Javi Cantero

Personal information
- Full name: Javier Cantero de la Puente
- Date of birth: 22 January 1988 (age 37)
- Place of birth: Granada, Spain
- Height: 1.78 m (5 ft 10 in)
- Position: Left back

Youth career
- Espanyol

Senior career*
- Years: Team / Apps / (Gls)
- 2007–2009: Espanyol B / 30 / (0)
- 2009–2012: Atlético Madrid B / 84 / (5)
- 2012–2013: Oviedo / 26 / (1)
- 2013–2014: Enosis Neon / 17 / (0)
- 2014–2016: Mirandés / 30 / (1)
- 2016–2017: Recreativo / 30 / (1)
- 2017–2019: Burgos / 36 / (1)
- 2019: Ebro / 9 / (0)
- 2020: Maracena / 7 / (1)

International career
- 2006–2007: Spain U19 / 13 / (0)

= Javi Cantero =

Spanish footballer

Javier 'Javi' Cantero de la Puente (born 22 January 1988) is a Spanish footballer who plays as a left back.

==Club career==
Born in Granada, Andalusia, Cantero graduated from RCD Espanyol's youth academy, and made his senior debut with the reserves in the 2007–08 season, in Segunda División B. On 22 July 2009 he signed for Atlético Madrid, but again featured solely for the B-team also in the third level.

On 6 August 2012, Cantero moved to fellow league side Real Oviedo.

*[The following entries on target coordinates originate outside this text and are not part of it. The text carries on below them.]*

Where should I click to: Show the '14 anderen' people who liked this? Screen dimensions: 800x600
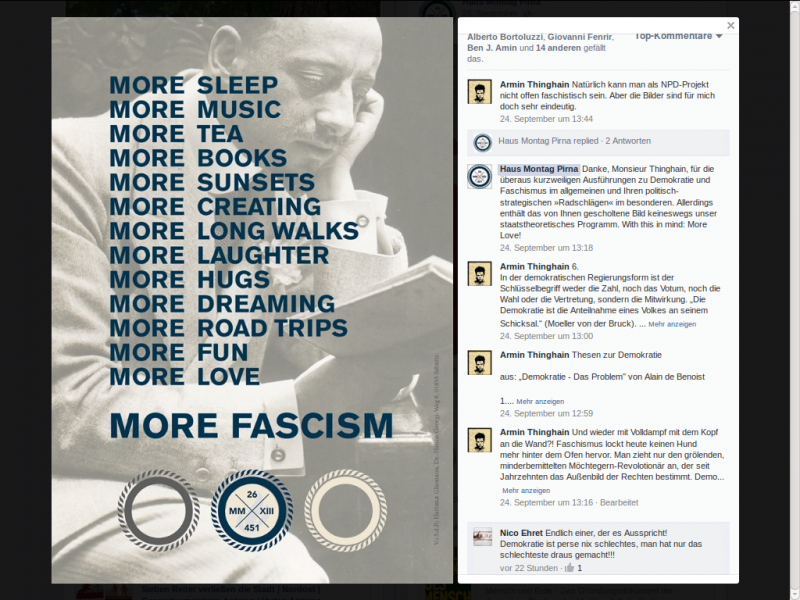click(558, 48)
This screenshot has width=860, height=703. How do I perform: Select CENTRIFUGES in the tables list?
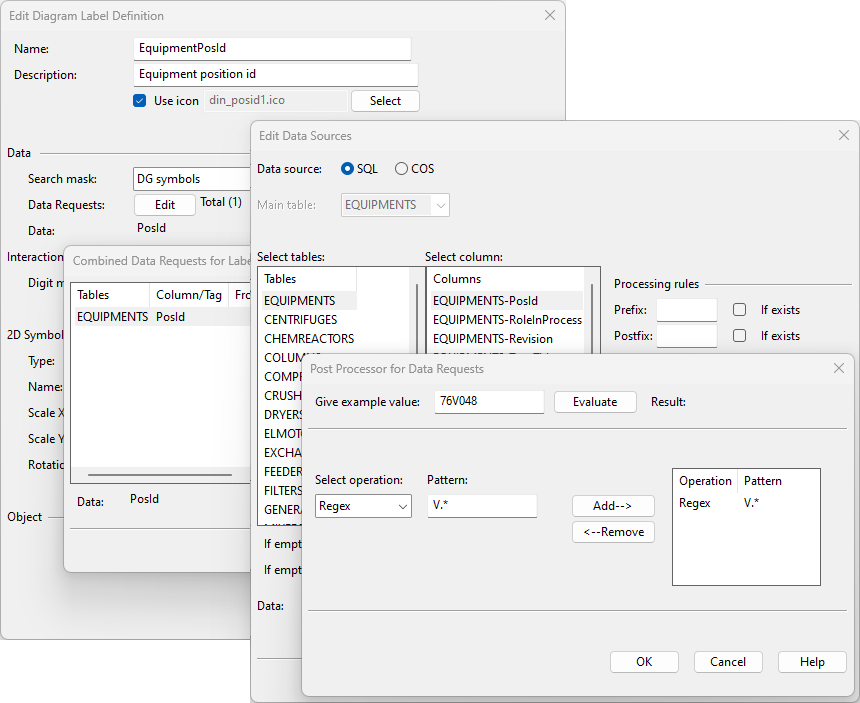pyautogui.click(x=300, y=320)
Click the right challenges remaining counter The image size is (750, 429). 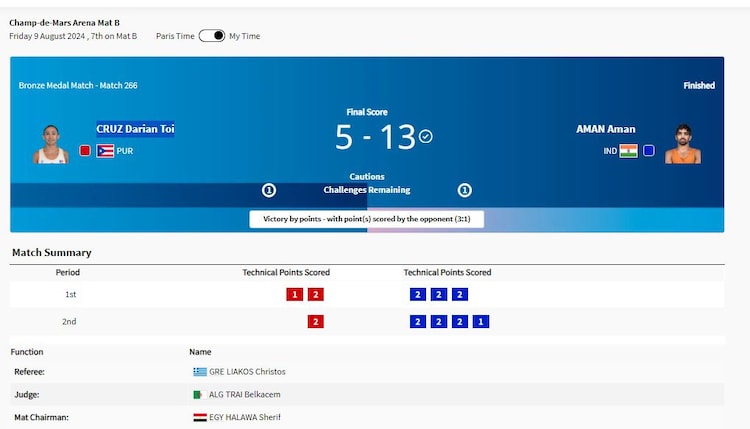(x=464, y=190)
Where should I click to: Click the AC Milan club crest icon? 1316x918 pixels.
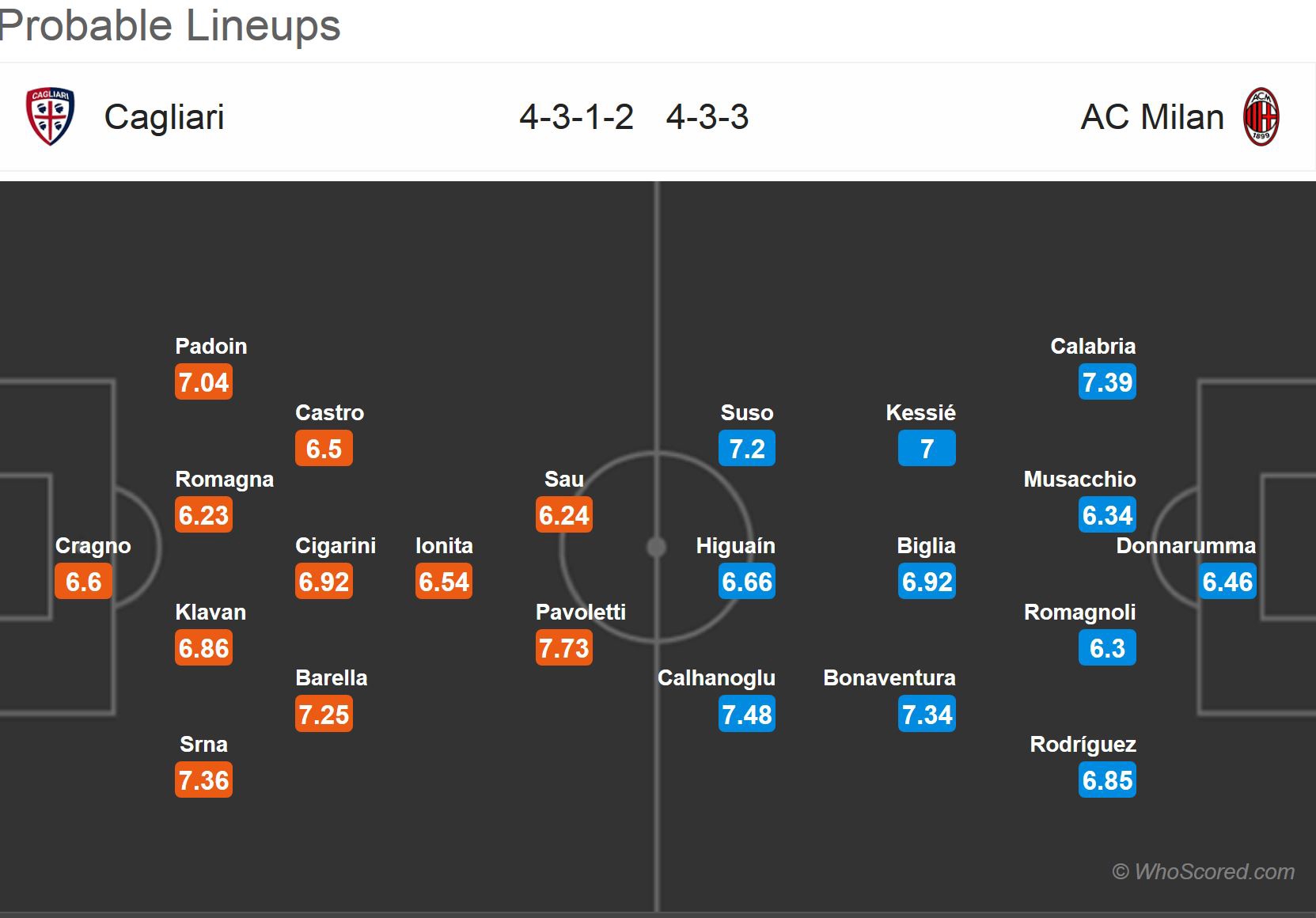1261,117
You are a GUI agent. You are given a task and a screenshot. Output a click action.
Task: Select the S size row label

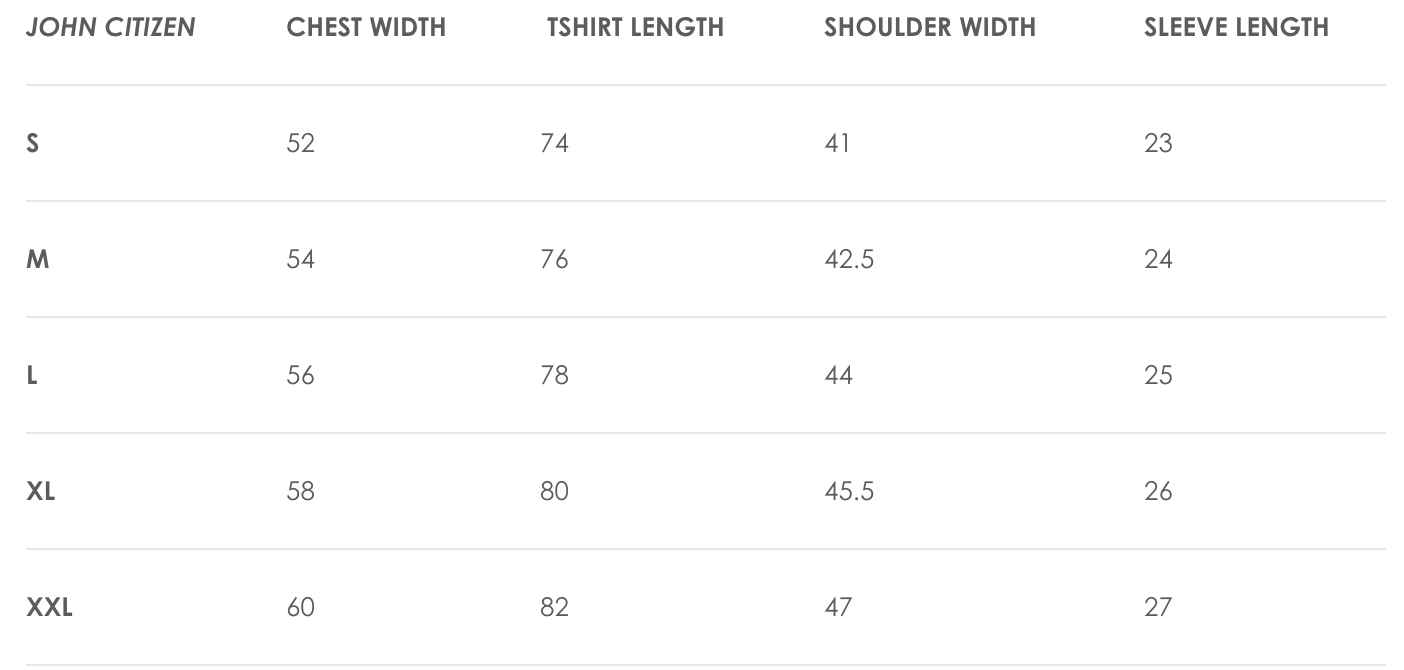tap(33, 143)
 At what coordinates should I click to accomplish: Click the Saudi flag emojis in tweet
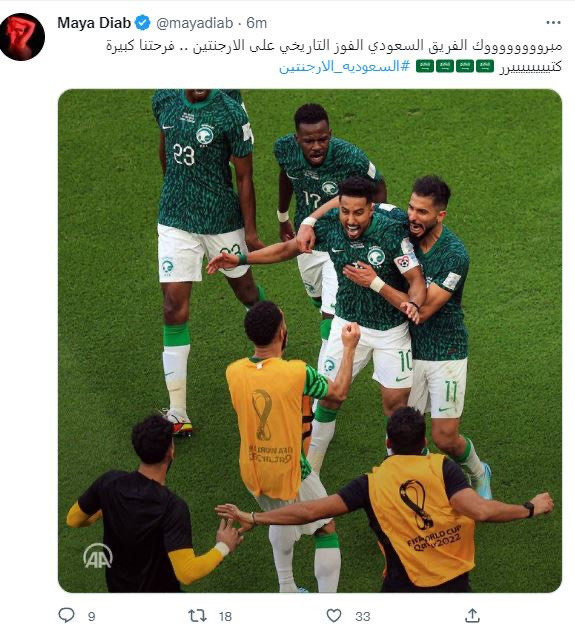[455, 66]
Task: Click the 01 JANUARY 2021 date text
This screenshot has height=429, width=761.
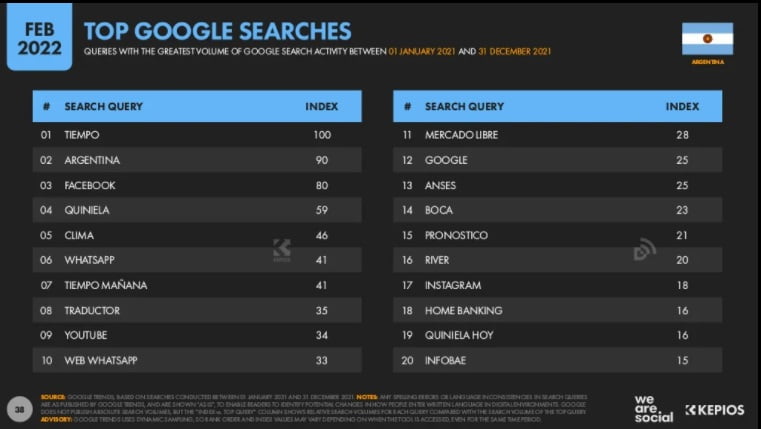Action: (x=422, y=51)

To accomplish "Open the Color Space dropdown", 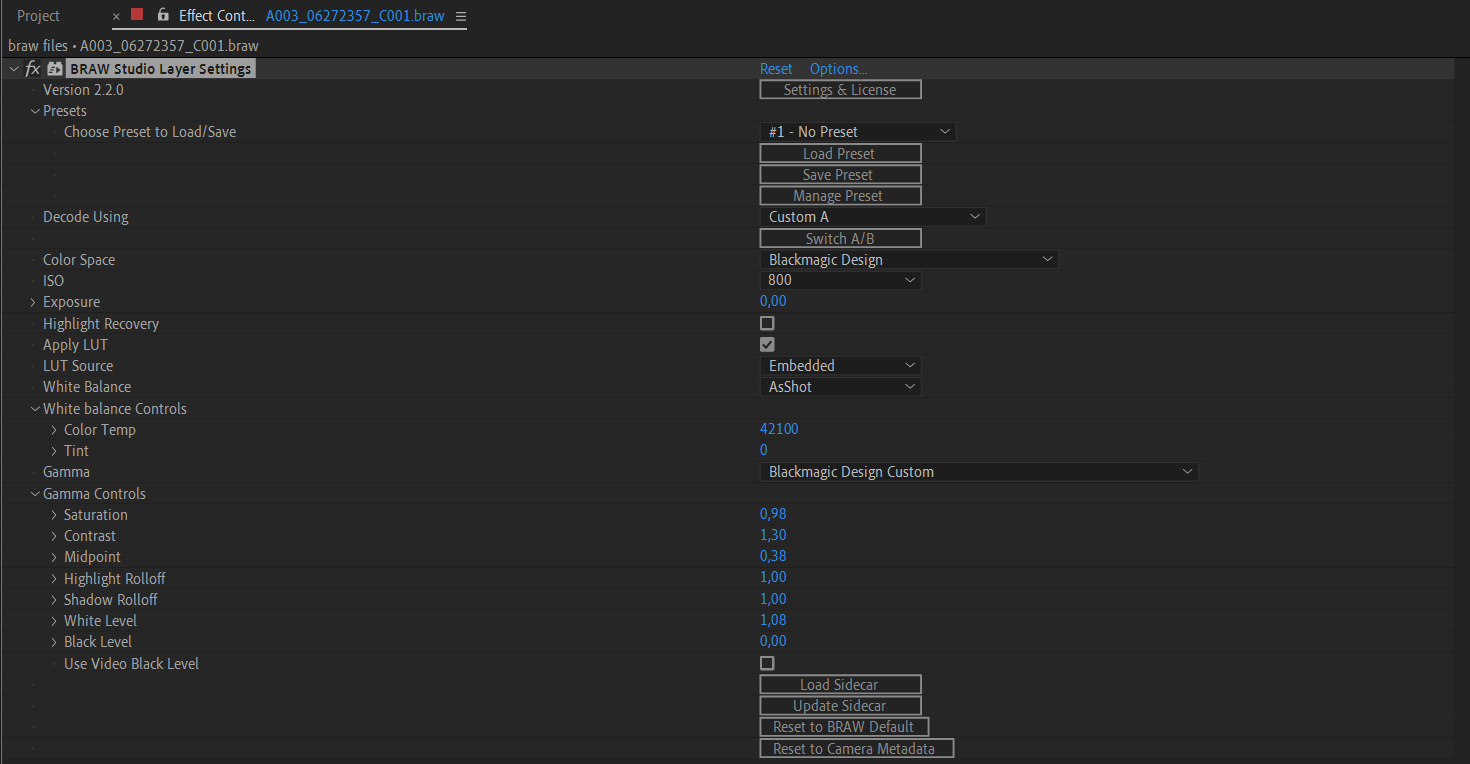I will click(908, 260).
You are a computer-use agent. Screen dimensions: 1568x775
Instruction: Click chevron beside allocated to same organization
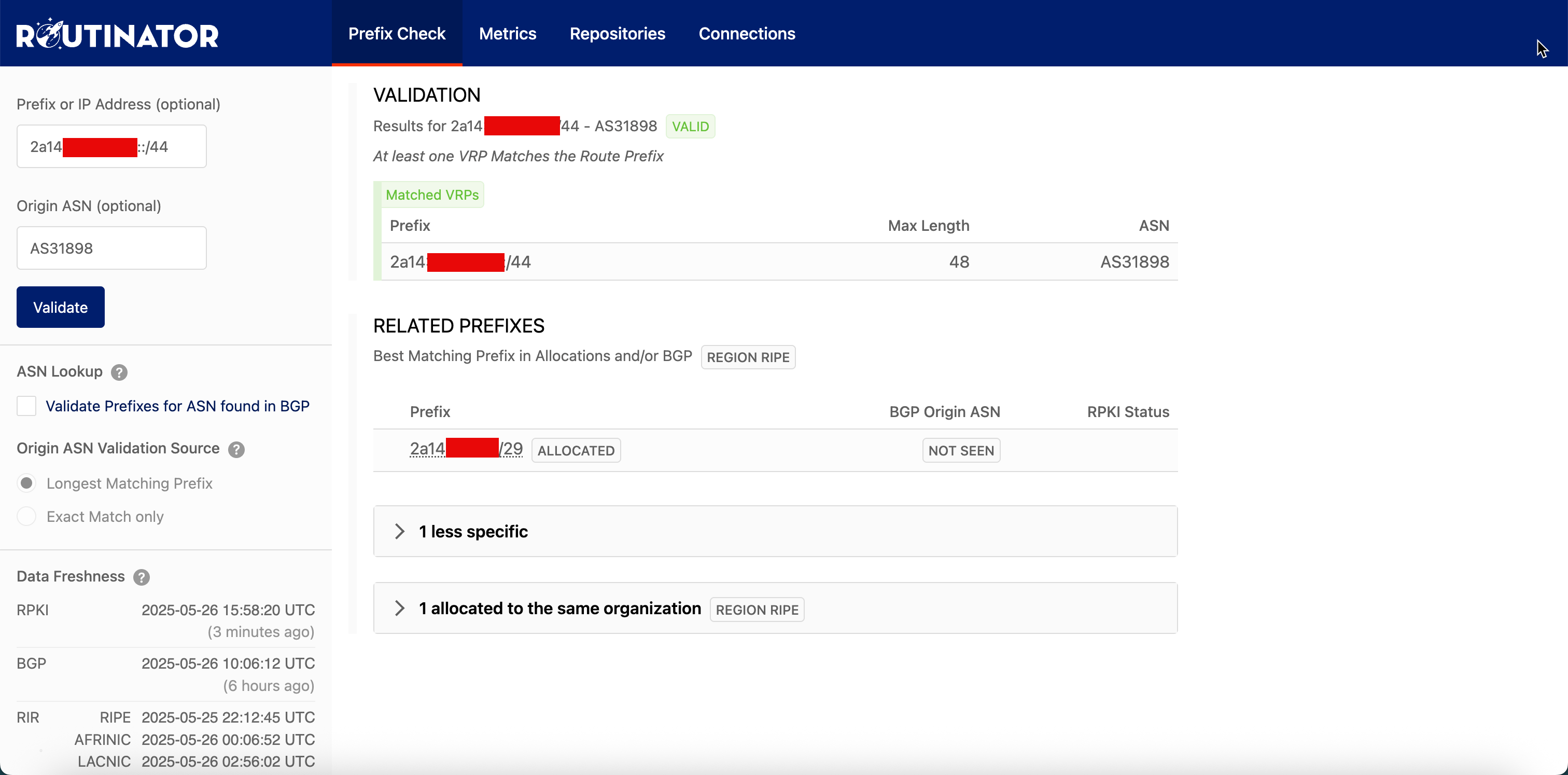399,608
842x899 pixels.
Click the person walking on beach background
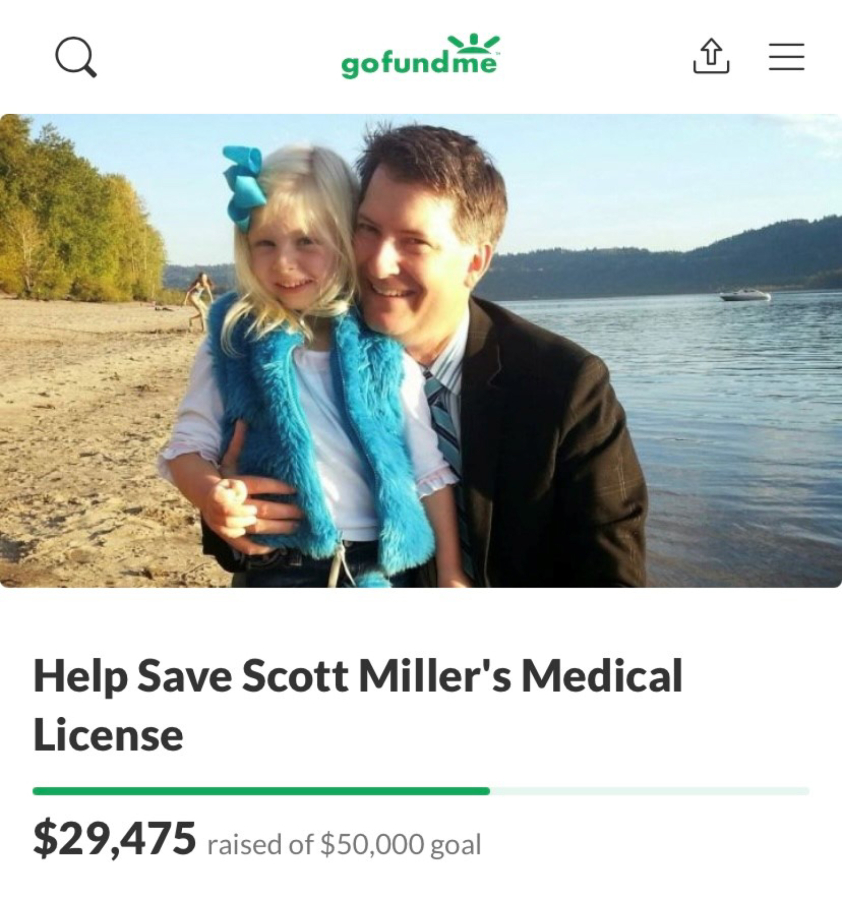199,300
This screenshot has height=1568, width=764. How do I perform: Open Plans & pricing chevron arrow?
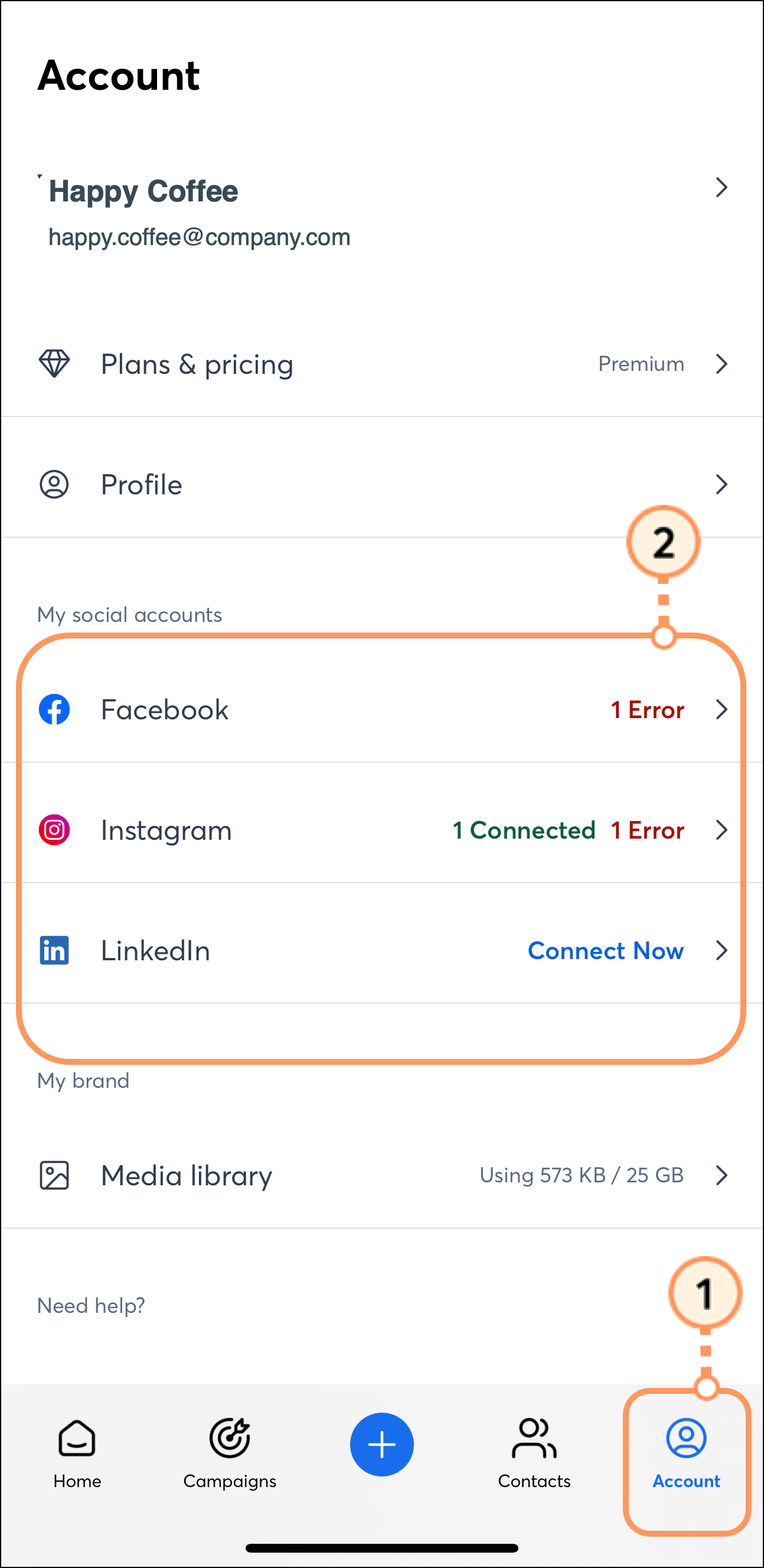click(x=721, y=363)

After featuring regularly for the Asturians during his only season, he moved abroad for the first time, joining Cyprus' Enosis Neon Paralimni FC.

Cantero returned to Spain on 23 July 2014, signing for Segunda División club CD Mirandés. He played his first match as a professional on 24 August, featuring 90 minutes in the 0–0 home draw against CD Lugo. He scored his only league goal the following 16 May, but in a 2–3 home loss to FC Barcelona B.

Released in June 2016, Cantero subsequently joined Recreativo de Huelva.